Records:
○ ○ ○ ○ ○

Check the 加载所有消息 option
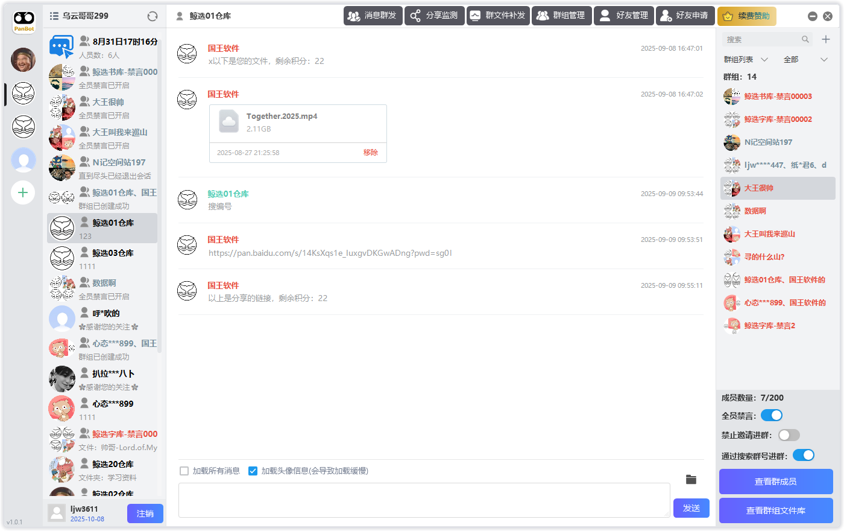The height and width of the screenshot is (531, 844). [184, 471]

○ ○ ○ ○ ○

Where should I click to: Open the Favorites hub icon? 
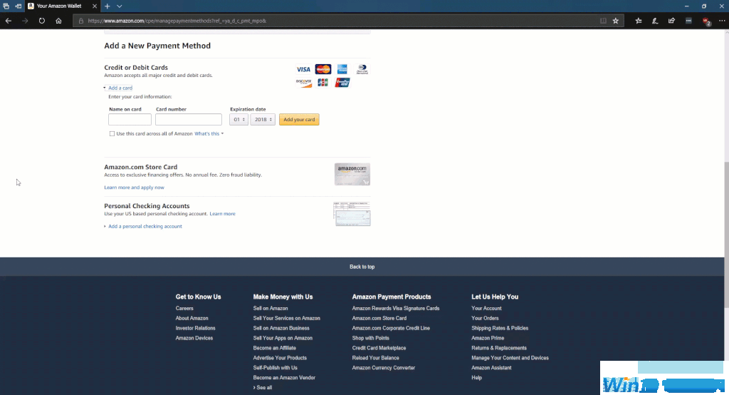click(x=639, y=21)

○ ○ ○ ○ ○

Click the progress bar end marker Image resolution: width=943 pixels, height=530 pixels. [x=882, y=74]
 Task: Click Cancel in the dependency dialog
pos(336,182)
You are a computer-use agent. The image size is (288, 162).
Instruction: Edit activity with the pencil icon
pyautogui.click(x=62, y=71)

○ ○ ○ ○ ○

What the task requires:
Extract every line from the rows above that contains the string "icon". Case counts, so match only lines with that exact capitalization.

Result of this exercise:
Where should I click to: Open the Favorites hub icon? 
Instruction: Edit activity with the pencil icon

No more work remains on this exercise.